Michelle and David were intercepted immediately by the Armed Forces of Malta and rounded up. They found out they had arrived in Malta. “Malta, were is Malta?” they asked baffled, having never heard of our country. Someone on their boat knew some bare details and explained to them that Malta was a tiny island, barely 300km2, somewhere in the Mediterranean sea. Michelle and David wondered what this country would have in store for them and they were soon to find out as they were sent to a detention centre and told they had to stay there for some time.

An amount of time which they eventually came to find out could be a whole year… 12 months… 365 days… 8,760 hours… 525,600 minutes… locked up in a space with some other 100 individuals from different cultures, forced to co-exist in sub-human conditions, with no activities to concentrate on, no ‘job’ to put one’s skills into action, to use one’s brain, to exercise and treat the human being as more than simply a breathing creature, an animate being.
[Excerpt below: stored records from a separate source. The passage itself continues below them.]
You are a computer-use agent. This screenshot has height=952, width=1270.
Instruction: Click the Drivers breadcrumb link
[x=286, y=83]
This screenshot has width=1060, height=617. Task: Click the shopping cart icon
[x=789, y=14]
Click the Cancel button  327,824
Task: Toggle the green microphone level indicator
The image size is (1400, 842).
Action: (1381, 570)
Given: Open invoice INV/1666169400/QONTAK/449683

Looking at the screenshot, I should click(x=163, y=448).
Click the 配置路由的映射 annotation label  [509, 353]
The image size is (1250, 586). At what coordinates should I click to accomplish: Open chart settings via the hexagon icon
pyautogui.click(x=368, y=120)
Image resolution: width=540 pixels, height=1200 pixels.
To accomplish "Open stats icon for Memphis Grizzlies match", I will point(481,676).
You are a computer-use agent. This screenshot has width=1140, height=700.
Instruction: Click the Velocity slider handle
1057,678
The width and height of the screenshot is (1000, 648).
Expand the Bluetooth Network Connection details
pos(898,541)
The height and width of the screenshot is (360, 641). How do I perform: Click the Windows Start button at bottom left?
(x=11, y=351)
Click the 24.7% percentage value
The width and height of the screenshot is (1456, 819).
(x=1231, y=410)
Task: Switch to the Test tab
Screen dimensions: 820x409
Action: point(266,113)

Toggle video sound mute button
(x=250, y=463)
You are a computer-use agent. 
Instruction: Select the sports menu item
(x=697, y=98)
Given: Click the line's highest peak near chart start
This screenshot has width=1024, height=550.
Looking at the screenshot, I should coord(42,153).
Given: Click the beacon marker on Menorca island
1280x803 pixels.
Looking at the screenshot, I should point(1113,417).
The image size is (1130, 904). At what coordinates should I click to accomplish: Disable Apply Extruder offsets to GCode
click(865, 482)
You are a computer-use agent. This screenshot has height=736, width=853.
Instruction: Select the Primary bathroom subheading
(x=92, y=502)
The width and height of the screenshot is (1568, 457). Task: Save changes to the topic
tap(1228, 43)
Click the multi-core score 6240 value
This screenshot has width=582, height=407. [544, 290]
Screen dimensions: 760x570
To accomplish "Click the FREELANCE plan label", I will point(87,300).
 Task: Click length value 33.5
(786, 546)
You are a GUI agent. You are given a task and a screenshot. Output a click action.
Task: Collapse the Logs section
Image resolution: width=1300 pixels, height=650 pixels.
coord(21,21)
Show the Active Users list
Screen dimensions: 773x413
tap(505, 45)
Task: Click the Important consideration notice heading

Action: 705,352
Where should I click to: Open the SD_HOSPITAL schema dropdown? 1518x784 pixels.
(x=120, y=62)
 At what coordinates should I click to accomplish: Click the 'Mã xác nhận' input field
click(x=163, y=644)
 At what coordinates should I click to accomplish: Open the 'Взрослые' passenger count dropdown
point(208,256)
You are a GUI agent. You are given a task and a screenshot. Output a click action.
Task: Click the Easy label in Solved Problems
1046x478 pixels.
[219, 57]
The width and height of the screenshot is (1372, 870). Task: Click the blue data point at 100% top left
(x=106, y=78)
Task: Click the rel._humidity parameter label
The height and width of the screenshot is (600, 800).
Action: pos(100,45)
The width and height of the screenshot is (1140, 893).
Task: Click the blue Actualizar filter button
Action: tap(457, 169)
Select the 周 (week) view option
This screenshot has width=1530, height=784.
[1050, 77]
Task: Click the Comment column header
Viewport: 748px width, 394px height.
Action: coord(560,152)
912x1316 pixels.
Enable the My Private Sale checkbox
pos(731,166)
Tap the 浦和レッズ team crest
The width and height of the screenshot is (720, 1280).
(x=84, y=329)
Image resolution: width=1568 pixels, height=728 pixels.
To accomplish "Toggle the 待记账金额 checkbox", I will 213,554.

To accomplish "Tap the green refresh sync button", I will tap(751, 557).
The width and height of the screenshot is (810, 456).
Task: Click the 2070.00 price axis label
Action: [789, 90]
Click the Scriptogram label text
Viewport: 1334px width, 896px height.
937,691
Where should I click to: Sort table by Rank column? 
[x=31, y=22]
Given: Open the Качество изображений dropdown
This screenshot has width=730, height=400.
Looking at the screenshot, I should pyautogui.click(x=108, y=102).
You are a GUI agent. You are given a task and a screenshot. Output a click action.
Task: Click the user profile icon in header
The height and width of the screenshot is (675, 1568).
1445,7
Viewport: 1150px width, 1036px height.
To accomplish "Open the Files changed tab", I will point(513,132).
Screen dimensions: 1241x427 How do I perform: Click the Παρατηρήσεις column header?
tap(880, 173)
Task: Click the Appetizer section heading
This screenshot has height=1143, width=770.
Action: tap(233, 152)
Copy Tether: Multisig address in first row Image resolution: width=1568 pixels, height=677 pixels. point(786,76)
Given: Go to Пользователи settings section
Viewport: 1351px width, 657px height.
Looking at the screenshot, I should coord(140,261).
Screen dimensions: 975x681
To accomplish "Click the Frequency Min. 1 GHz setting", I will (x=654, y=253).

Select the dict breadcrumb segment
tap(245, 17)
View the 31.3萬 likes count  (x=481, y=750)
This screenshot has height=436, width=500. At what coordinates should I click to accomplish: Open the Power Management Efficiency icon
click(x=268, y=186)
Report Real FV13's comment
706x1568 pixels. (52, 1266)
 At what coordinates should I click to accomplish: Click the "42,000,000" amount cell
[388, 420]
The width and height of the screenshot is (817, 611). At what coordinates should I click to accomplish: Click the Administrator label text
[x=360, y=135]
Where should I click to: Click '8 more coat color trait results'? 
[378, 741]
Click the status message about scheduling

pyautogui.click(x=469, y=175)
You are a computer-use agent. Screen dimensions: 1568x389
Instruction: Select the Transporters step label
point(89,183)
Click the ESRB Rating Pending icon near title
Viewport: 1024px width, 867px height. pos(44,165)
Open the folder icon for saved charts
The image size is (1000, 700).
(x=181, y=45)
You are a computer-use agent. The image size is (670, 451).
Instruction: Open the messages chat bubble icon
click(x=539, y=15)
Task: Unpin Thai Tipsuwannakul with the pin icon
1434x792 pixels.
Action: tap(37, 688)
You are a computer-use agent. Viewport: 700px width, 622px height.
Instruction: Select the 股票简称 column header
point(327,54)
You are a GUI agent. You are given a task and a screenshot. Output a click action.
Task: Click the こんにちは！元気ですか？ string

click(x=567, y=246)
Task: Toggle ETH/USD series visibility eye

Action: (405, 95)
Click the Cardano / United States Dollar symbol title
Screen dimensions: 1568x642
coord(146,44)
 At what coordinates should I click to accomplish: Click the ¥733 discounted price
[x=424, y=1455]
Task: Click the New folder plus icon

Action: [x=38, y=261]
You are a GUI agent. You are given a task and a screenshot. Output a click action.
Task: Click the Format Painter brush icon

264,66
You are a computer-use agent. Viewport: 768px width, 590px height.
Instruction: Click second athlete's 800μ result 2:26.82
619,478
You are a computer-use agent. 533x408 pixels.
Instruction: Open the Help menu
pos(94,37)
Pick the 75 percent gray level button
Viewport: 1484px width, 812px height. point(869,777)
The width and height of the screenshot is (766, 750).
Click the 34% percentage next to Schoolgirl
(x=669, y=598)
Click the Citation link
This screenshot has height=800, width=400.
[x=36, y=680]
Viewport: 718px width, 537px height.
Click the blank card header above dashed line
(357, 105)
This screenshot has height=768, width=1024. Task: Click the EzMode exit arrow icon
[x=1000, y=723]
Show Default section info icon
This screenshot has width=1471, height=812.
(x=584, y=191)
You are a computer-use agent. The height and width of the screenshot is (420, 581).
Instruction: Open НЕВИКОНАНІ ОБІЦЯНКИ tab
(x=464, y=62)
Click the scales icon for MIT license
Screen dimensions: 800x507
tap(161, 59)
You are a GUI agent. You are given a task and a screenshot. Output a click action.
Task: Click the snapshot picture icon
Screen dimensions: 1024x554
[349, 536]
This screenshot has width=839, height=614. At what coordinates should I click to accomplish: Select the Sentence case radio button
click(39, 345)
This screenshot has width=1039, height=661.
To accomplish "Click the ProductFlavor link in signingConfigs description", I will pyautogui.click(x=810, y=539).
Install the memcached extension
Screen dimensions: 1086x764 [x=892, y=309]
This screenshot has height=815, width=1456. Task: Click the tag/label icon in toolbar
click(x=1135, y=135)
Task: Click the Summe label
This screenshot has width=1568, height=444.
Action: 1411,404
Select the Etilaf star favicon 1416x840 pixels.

And so, after everything Michelle and David have been through so far, they still have to call upon their inner strength to get them through yet another hurdle, to strengthen their resilience, to overcome the humiliation of being treated as lesser human beings, to find the will-power to continue living, to make it through this final step after such a long, trying life journey, one that slowly but inexorably strips away at that which makes us human, trying our spirits, weighing down our souls, eating away at our minds until nothing but a human shell is left, the remnants of which once constituted a man or a woman or a child.

And Michelle and David came through, they made it despite the adversities, despite the obstacles, despite everything which points to the contrary, they hold their heads up high and never lose their dignity, they never lose their faith in the goodness of the human race, they never lose their humility, they never fail to be grateful for the fact that they have made it to a safer haven, to a place which they hope will be less hostile to them than the many others they have passed through before, a place where a common language already exists, that of their faith in God.

It is this whole, incredible story that we celebrate this year, 2005, when UNHCR chose the theme of “Courage” for this World Refugee Day. Truly an incredible story, but one which so many of them share, with details which may change slightly but which fundamentally all share a common basis: stories of desperate situations which these people do not give into but fight tooth and nail to overcome, with dignity, with love, with understanding and with an inordinate amount of courage.

In the words of Fr. Fratern Masawe SJ, President of the Conference of Provincials in Africa, “There are many things that I learnt from [refugees]. If I am a better person today, it is thanks to the refugees. I learned more from them than I learned from my catechism classes and from the lectures of theology. It was not theoretical faith, hope and charity I learnt. It was down to earth reality… [M]y own fears… were dispelled when I met human resilience in the refugees I worked with.”


*Names are fictitious. This story is a collection of episodes recounted to the author by various immigrants over the past few months.